— begin EXCERPT TO READ —
Being a creative in the business world

Brisbane startup Creatively Squared is taking on the world. Recently they completed the Collider Accelerator run by QUT Creative Enterprise Australia (CEA) and then continued their startup journey to take out the winning place at their annual Creative³ Pitch competition. Part of the prize awarded to Creatively Squared was to represent Australia at the Creative Business Cup in Copenhagen where they pitched to a global audience of entrepreneurs and European investors. Ruth Stephensen, one half of the founding team, makes time to catch up with us to talk about their story, challenges, inspiration and how to make an award winning pitch.

Ruth Stephensen

Can you tell me about how Creatively Squared began?
Creating visual content has always been a passion of mine but Creatively Squared actually started as a creative Instagram community.

I’d been participating socially on Instagram and I used to enter a few creative competitions which I found a lot of fun. The only problem was they were all very niche; such as interior design and decor styling. I wanted all my friends to play along with me but a lot of them felt they couldn’t participate because they didn’t have enough nice homewares to photograph. This led me to the idea of starting my own hub and making it really inclusive — so that no matter what type of creative discipline, interest, or hobby you had, you would still be able to come together and connect with like-minded people on the same platform.

What problem did you start out trying to solve?
The original problem was inclusivity, because I could see this amazing community of creatives that all had a shared passion but were sort of floating around online without a dedicated base to go to. My dream was to create a hub where they could all interact with each other, unite over a shared activity and participate in something fun, which became the weekly creative challenges.
— end EXCERPT TO READ —
— begin DATA LINES —
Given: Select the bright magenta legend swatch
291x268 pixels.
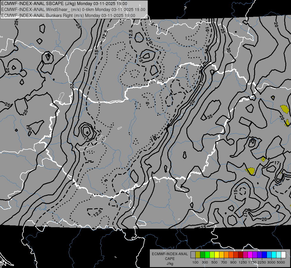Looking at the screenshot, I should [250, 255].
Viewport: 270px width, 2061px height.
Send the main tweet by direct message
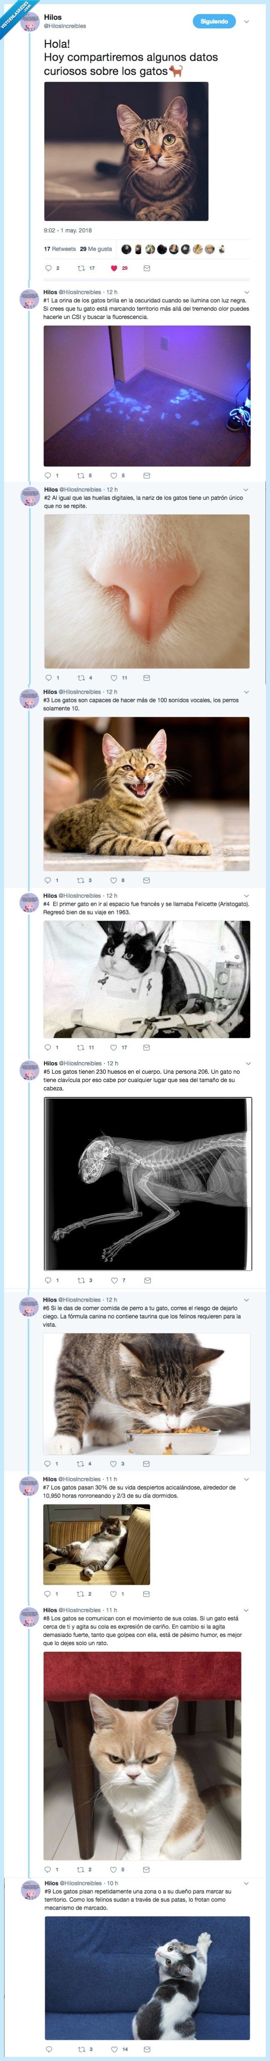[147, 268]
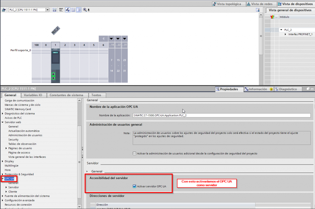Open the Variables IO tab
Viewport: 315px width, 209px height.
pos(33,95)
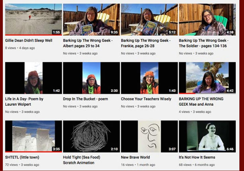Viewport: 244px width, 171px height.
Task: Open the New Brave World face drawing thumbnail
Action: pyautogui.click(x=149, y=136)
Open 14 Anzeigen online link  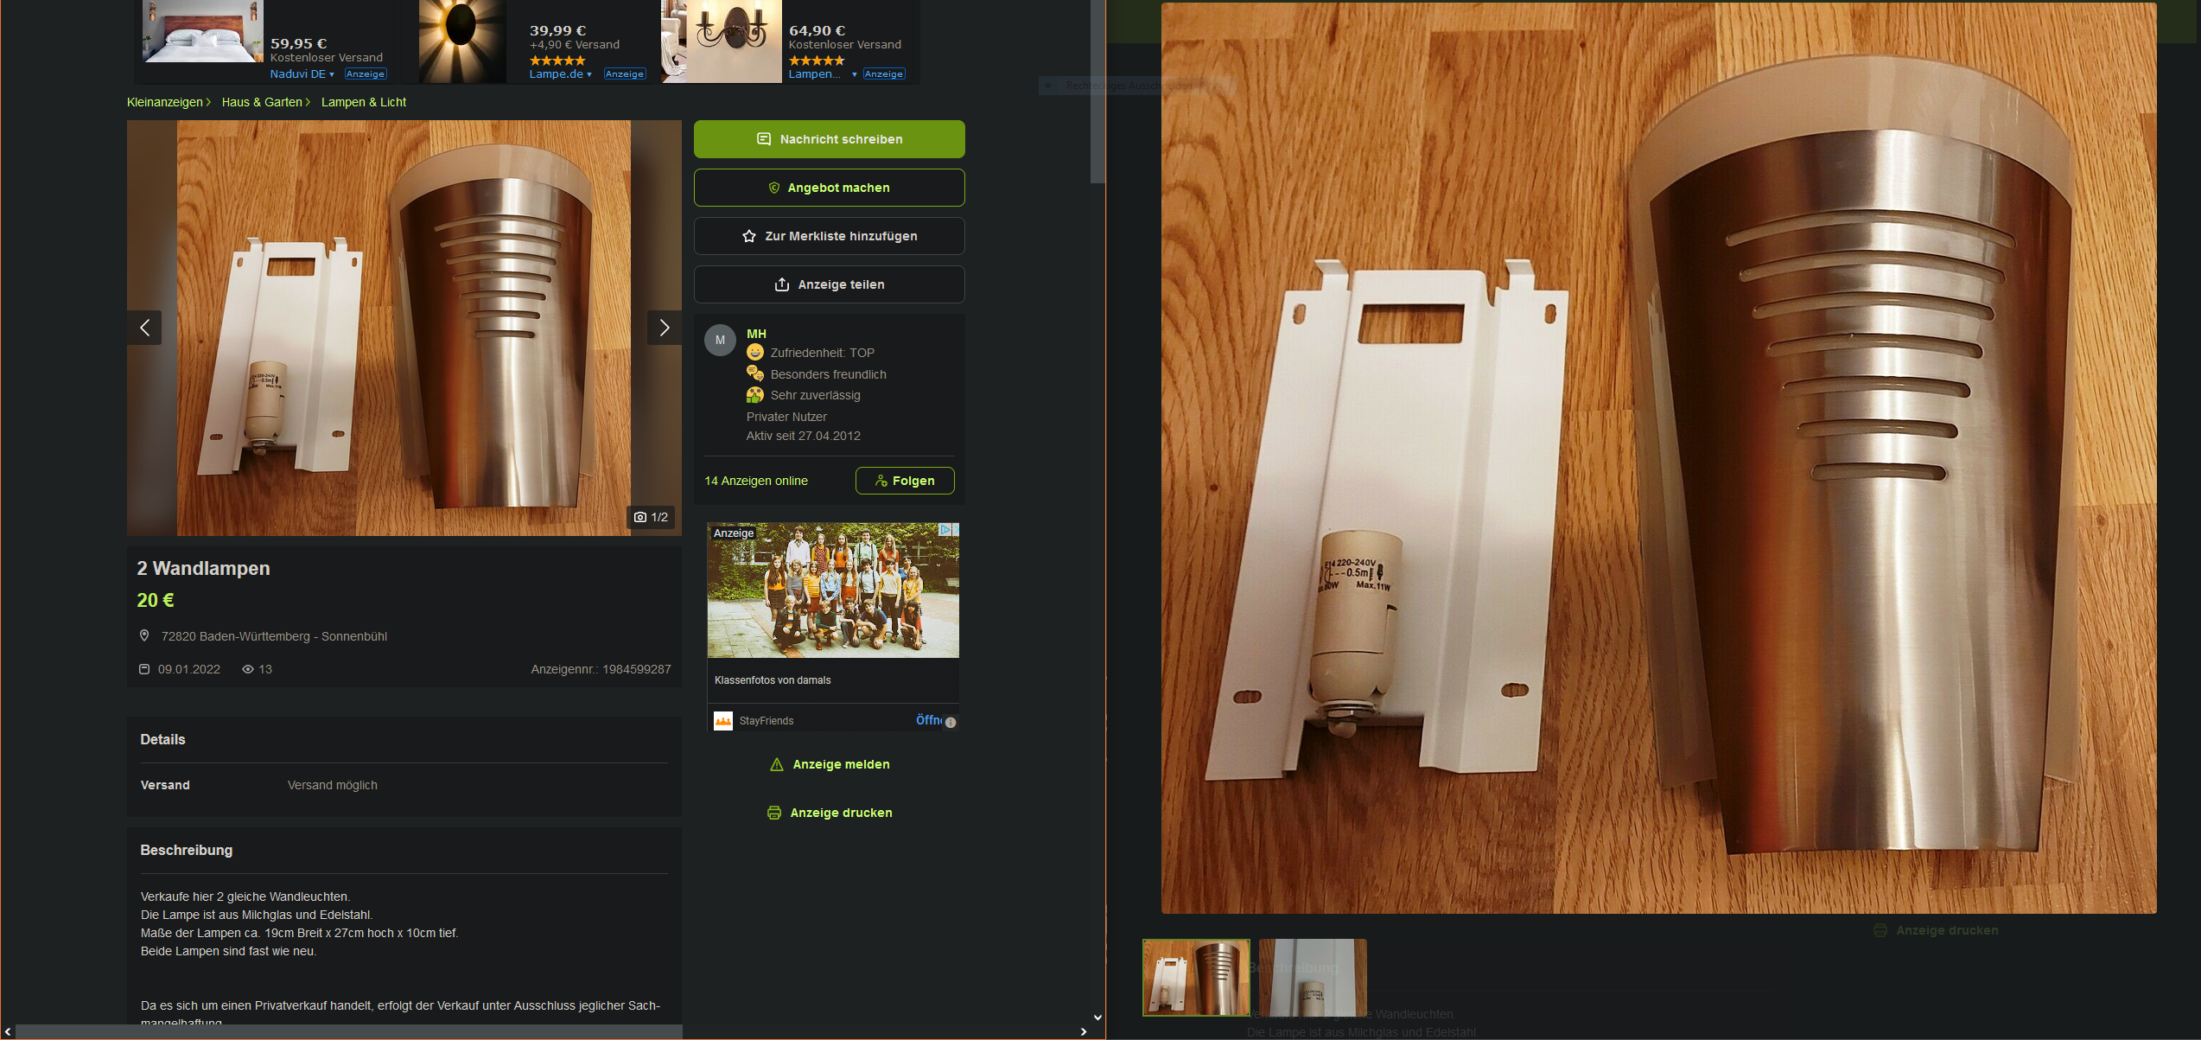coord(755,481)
— end DATA LINES —
— begin DATA LINES —
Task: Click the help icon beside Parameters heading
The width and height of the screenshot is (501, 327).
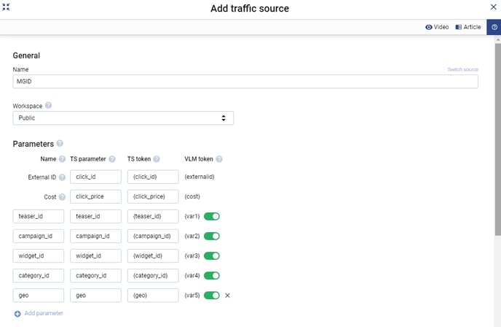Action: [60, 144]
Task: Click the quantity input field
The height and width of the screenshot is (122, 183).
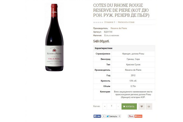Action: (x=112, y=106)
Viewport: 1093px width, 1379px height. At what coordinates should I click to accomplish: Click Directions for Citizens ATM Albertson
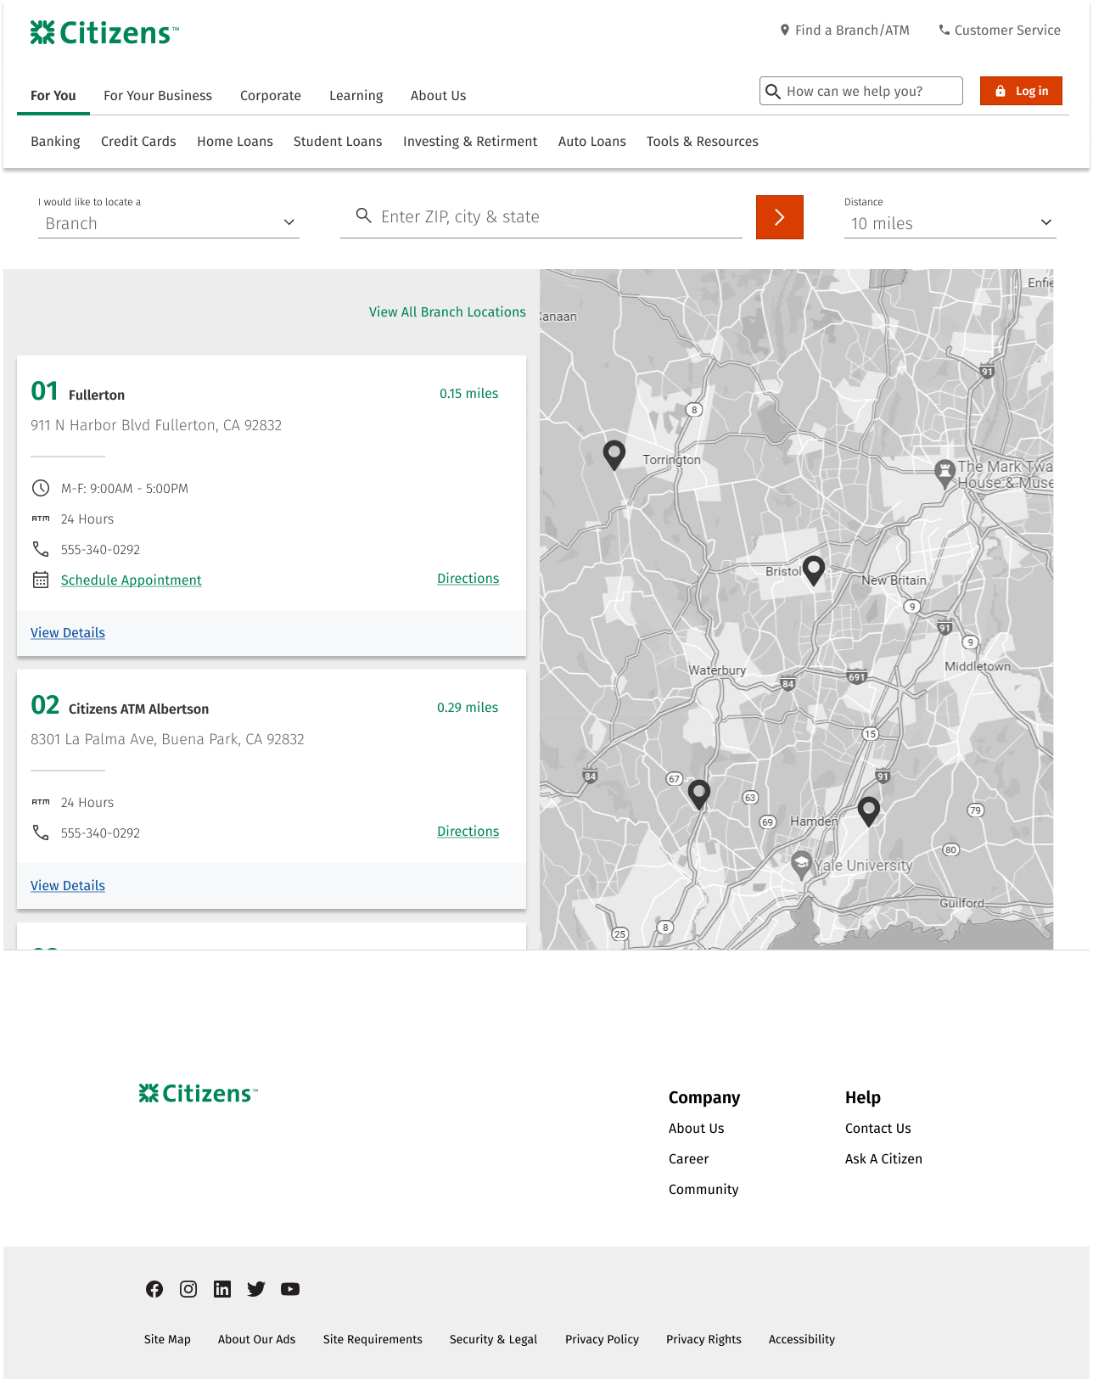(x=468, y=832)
— end DATA LINES —
**TO DO:**
- a) In the interview about Creatively Squared, what did the business start out as?
- b) Carry on the Creatively Squared interview from its final line.

**RESPONSES PER TASK:**
- a) It started as a creative Instagram community.

- b)
We originally geared the challenge sponsorship around helping small up and coming businesses. Quite often they’d be creatives or makers themselves, and the idea was that we would introduce them to the community and invite them to create images inspired by a weekly prompt. We had an amazing response from the very first week and it’s now been two years since the debut challenge. The format worked so well it hasn’t really changed to this day!

From day one the quality and creativity of the content produced through our challenges has just amazed me. After spending considerable time online navigating the fast lanes of social media I realised that brands were struggling to keep up.

Traditional marketing budgets aren’t able to sustain the sheer volume of bite sized content required for social media. With the limited lifespan and visibility of each post, hiring a professional team to create original content is overkill. Luckily, we now have a global community of creative experts that can help solve this problem for brands in a cost-effective and efficient manner!

What makes your offerings future proof?
As far as we can see, no one else is focusing on the particular niche we are, which is lifestyle oriented, in-context product photography.

The real point-of-difference with what we are doing is that we are a very creative focused platform and we care deeply about both sides of our market. Our purpose is to empower the world’s creative talent and find them work that is both meaningful and fulfilling. We want to be the place that brands think of first when they need content and the best place to be as a content creator. We believe that supporting our creatives and ensuring that they are happy and inspired will result in satisfied customers which seems to be working for us so far.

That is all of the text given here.